The House failed by a vote yesterday to approve a tricky add-on to the treasurer’s department budget to provide a significant financial benefit to people with children in private schools.

The vehicle is a change in the 529 savings plan, originally intended for college savings, but expanded on the federal level to allow federal tax-exempt withdrawals for K-12.

Sen. Jason Rapert cooked up an amendment, added in special language, to give Arkansas taxpayers a deduction up to $5,000 for 529 contributions ($10,000 for a couple filing separately on the same return). The federal law doesn’t allow deduction of 529 contributions from taxable income. It does allow earnings to accumulate tax free.

Confusion about the proposal was rampant in the House yesterday. Advocates continued to misrepresent how the program works. They argued, too, about how’d primarily benefit. For that, we have a pretty good answer, an analysis on similar legislation in Iowa


In Iowa, as in Arkansas, the prooposed change was estimated to cost state tax revenues more than $5 million. That is, $5 million that otherwise would go to the state in support of public schools and other public services would go to private school tuition.
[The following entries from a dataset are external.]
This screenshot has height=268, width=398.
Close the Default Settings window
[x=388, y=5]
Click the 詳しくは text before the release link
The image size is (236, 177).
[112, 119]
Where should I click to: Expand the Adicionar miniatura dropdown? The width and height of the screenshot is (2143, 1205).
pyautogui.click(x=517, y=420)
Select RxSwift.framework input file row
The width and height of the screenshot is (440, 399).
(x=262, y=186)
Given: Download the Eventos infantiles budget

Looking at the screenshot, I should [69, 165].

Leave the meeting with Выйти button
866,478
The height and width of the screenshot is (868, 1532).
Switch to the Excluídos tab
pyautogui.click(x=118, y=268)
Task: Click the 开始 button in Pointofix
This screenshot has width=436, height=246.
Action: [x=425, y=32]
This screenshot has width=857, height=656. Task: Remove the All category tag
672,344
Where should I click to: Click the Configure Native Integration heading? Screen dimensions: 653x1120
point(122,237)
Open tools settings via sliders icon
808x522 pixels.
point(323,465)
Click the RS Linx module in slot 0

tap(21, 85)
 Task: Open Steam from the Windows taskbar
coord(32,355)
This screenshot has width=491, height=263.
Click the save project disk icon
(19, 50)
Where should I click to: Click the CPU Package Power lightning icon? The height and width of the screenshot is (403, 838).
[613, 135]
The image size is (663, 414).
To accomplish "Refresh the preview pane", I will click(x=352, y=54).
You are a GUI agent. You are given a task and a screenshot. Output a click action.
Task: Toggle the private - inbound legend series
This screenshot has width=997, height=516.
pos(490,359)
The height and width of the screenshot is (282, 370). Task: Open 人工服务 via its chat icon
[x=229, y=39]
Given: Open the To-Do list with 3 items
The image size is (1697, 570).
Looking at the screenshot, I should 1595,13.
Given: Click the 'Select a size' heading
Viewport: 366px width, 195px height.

Who would benefit? You can see from the Iowa table that people making more than $100,000 a year would reap two-thirds of the benefits. (Median family income in Arkansas is about $40,000.)


Here’s a letter explaining the Iowa program. If you think five Arkansas legislators could explain this, you didn’t listen to the House debate yesterday.

And here’s the spreadsheet from Iowa on how the benefits would be spread among the various classes of taxpayers.

The shell game voucher program has failed twice in the House. It’s unclear if they’ll try again today to get the final vote. Without it, there’s no approval of the treasurer’s budget, but there’s still plenty of time to put that in place for the year beginning July 1, another piece of misrepresentation yesterday by those anxious to encourage a transfer of tax dollars to private schools.